As with any racing evolution in the past, Aylett expects smaller, more efficient powertrains making more power for more aerodynamic, lighter vehicles.
“Over the next 20 years, we will see some fascinating developments in hybrid technology - an example being a turbocharged 3-cylinder engine - superbly efficient, enormously powerful and lightweight,” he explains. “Some powertrains will involve electric power, some hydrogen and some even new power sources - it will be a memorable period of disruption and innovation. We’ll see increasing performance from electric power units thanks to smaller, lighter batteries alongside increasing energy efficiency in the internal combustion engine.”

And as with other forms of racing, not everybody is going to be pleased with all racing series, but it is expected that the new generation of consumers will embrace the changes because of the relevance to their beliefs.
“These cutting-edge energy-efficient solutions will attract a new, young audience who will be entertained and excited by the transport of tomorrow,” says Aylett. “We’ll see new racing series emerging for this new audience to enjoy in a different way than today.”

“I’m confident we will be enjoying similar, and also different, forms of motorsport up to 2040 and far beyond, which is good news for the industry and fans too,” he concludes.
The other trend — autonomous driving — will also make inroads into racing, according to Motorsport Network, one of the world’s leading print and online motorsport publishers.
Just as Formula E created a racing stage for electric cars, Roborace will set the high-profile stage for driverless electric racing, complete with a sleek race car meant to instantly reflect that there is no driver on board.

Designed by Daniel Simon, the automotive futurist who designed the vehicles in Hollywood movies such as Tron: Legacy and Oblivion, the autonomous Robocar weighs in at just over a tonne and uses a 300kW motor at each wheel for torque vectoring purposes, allowing the car to attain speeds of about 320km/h.
The series is expecting 10 teams on the grid for each one-hour race on the same weekends as the Formula E series. Teams are supplied with the car and are allowed to develop their own computing algorithms and artificial intelligence technologies. The onboard Nvida Drive PX2 GPU is capable of 24 trillion operations per second.

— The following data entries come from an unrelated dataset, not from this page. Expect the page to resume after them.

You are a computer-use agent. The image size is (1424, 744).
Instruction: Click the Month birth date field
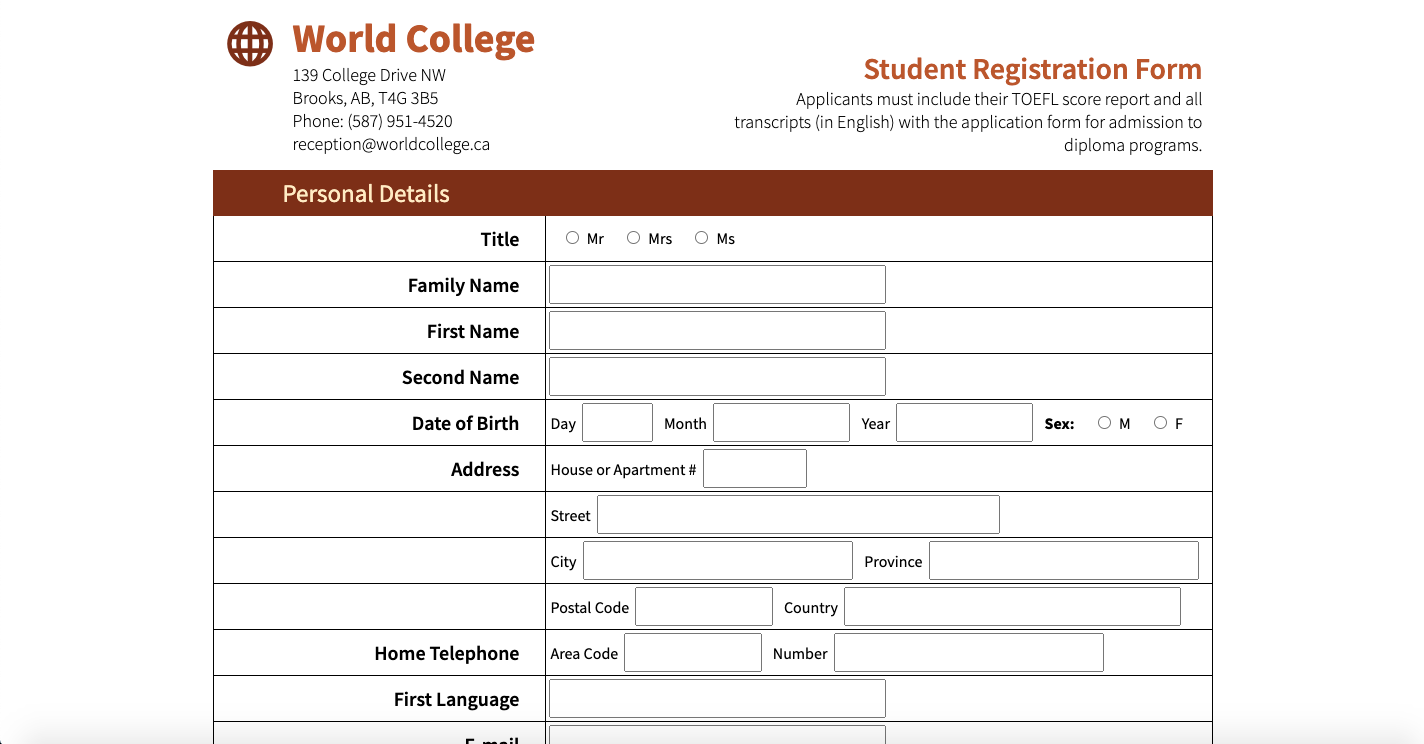coord(780,422)
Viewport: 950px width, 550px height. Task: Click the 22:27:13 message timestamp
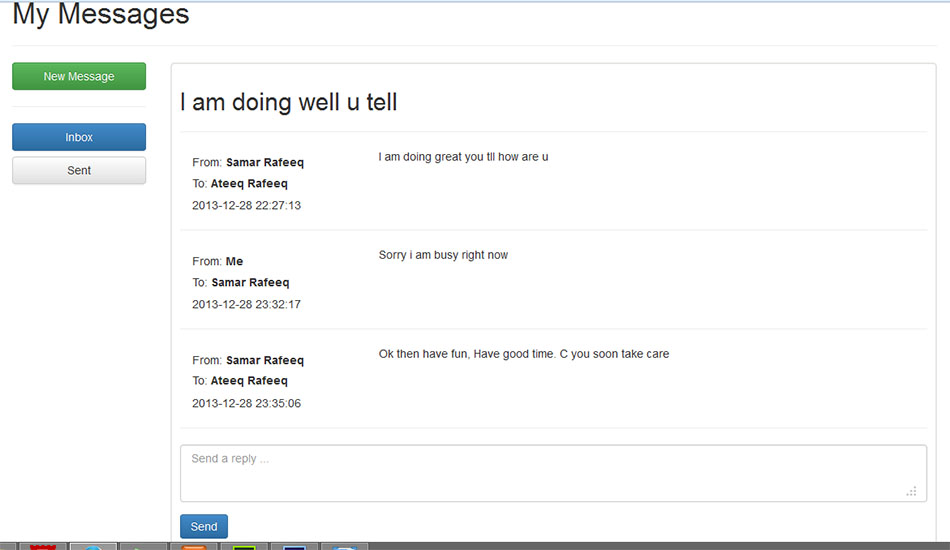click(x=246, y=206)
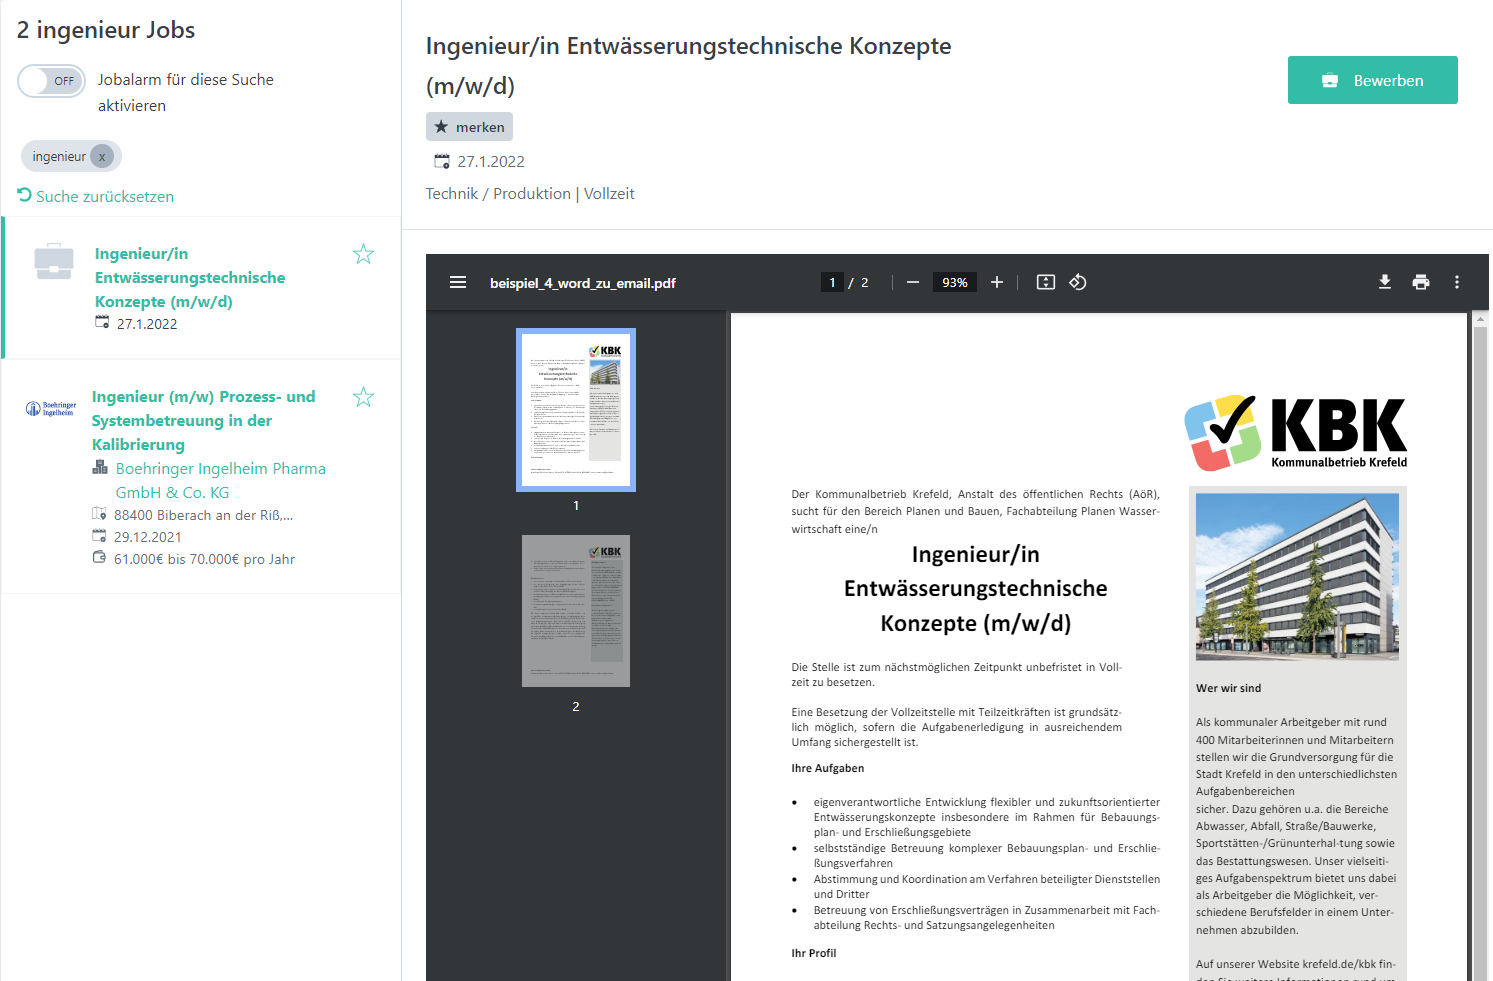
Task: Zoom in the PDF with plus icon
Action: 996,282
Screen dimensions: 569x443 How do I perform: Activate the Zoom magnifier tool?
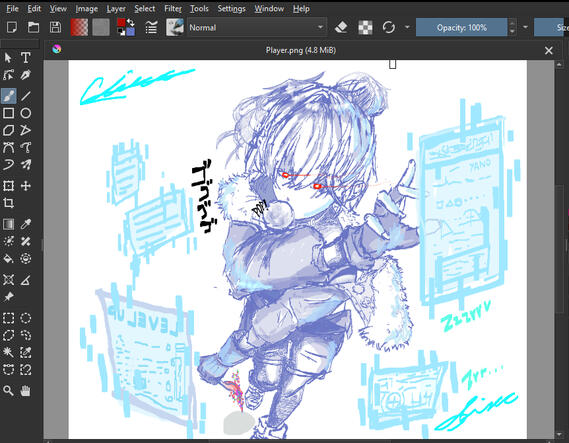pos(9,391)
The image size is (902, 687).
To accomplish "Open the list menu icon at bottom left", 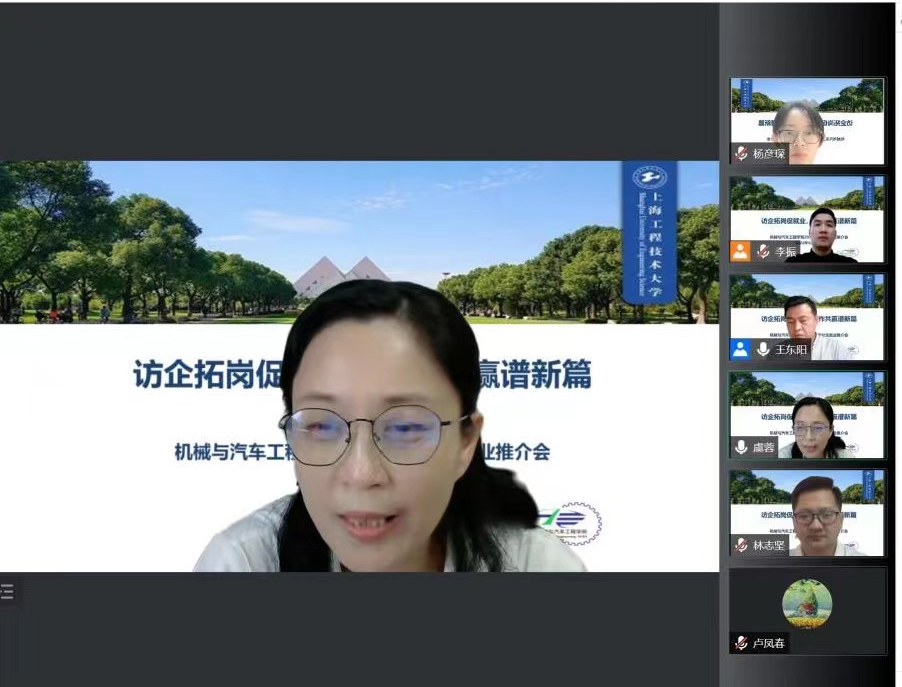I will (7, 592).
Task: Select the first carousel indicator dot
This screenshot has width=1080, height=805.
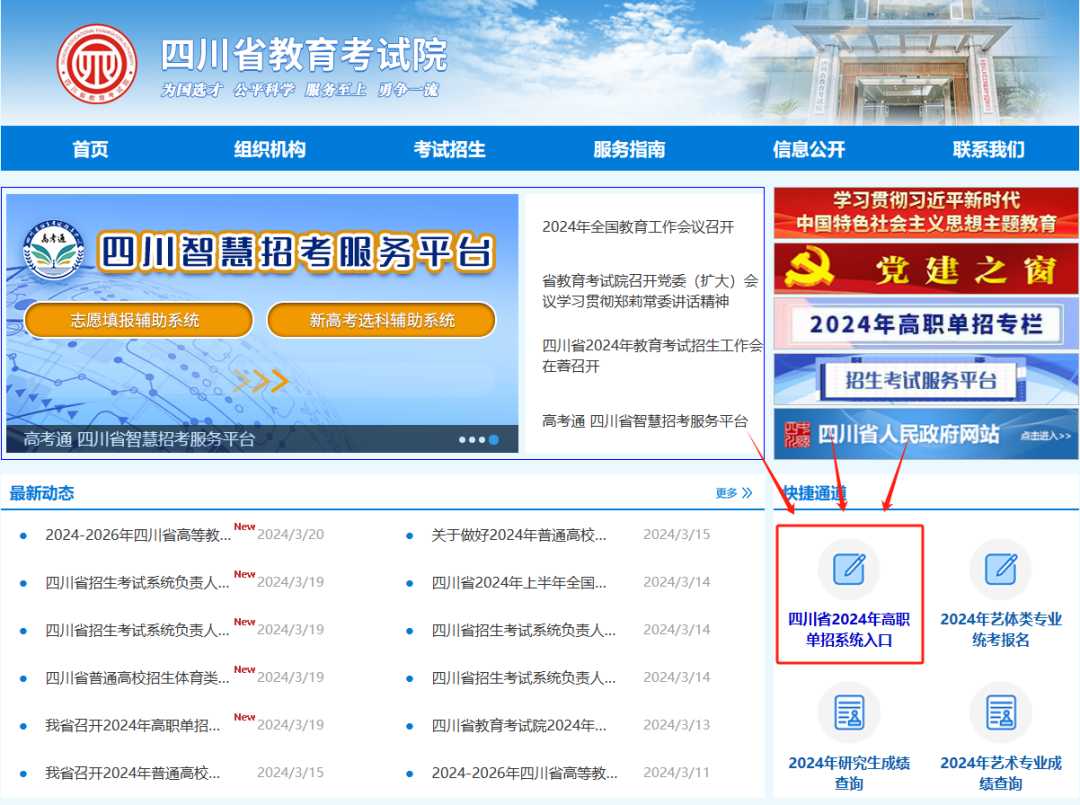Action: pyautogui.click(x=462, y=439)
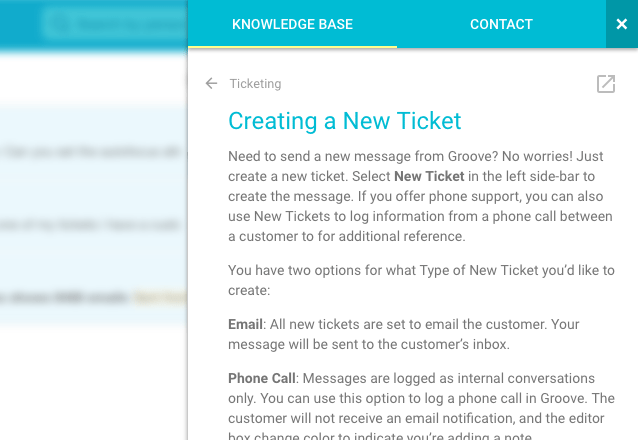Close the help panel with the X

click(x=622, y=24)
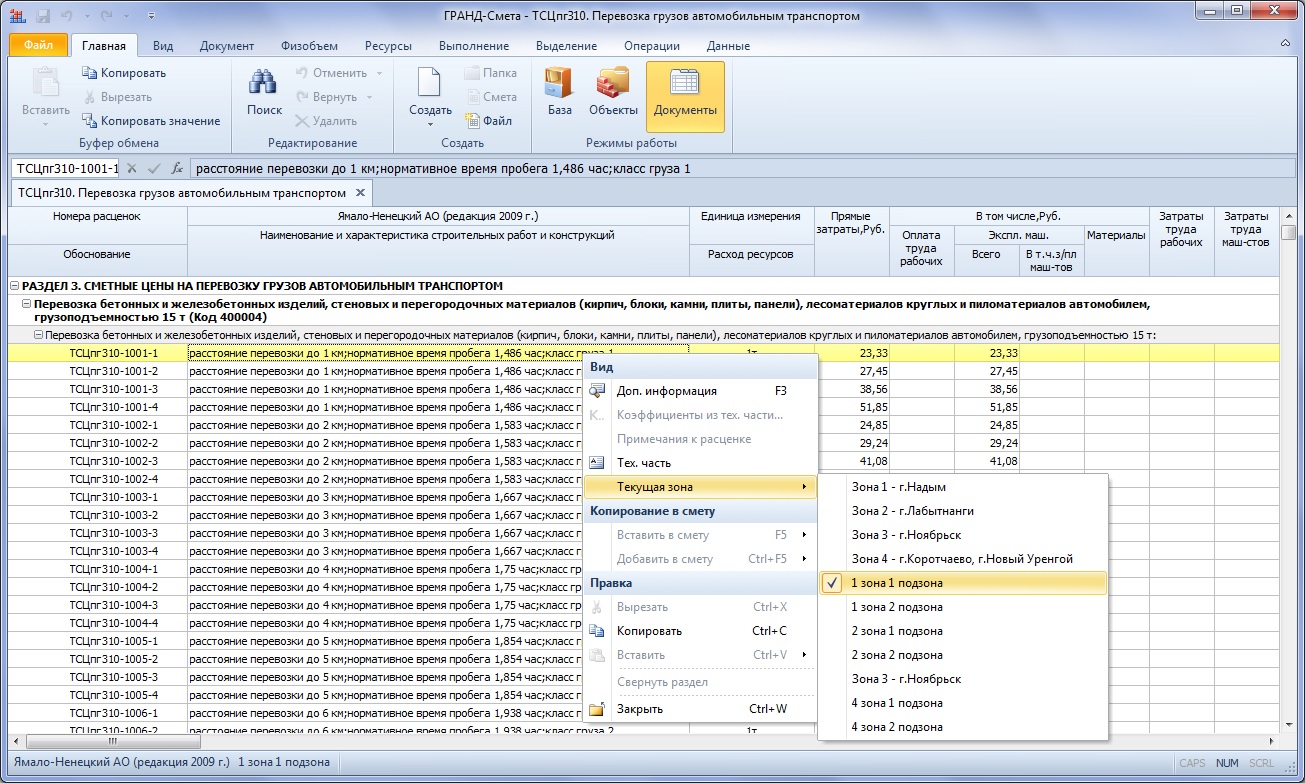The width and height of the screenshot is (1305, 783).
Task: Click Закрыть in the context menu
Action: pos(639,709)
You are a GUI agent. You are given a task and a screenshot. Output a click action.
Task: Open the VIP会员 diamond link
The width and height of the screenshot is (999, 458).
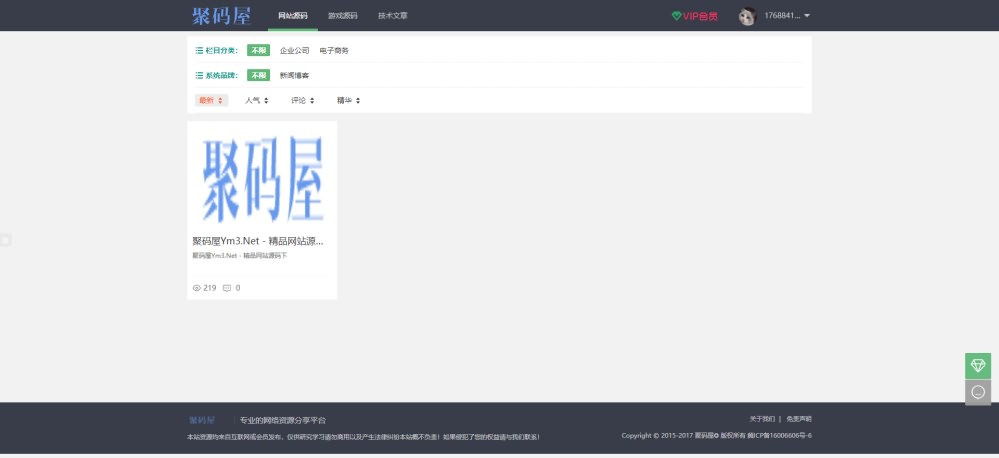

“Roborace is the first and only competition series in the world for autonomous driver technologies and is therefore an important part of the motorsport world,” said Roborace CEO and past Formula E champion Lucas Di Grassi. “Autosport International gives us the opportunity to meet visitors and introduce them to the incredible possibilities of autonomous technology and the very real application it will have to their own road cars in the coming years.”
“We love racing in all its forms and Roborace is a great example of how to push the limits of this new autonomous technology and make it relevant to the track and to the road,” said Kate Woodley, director of the Autosport International Show, scheduled for London Jan 11-14. “Roborace’s 200-mph Robocar has turned heads from the second they launched the project and it will be very exciting for everyone visiting the show to see what is surely the pinnacle of AI driving capability.”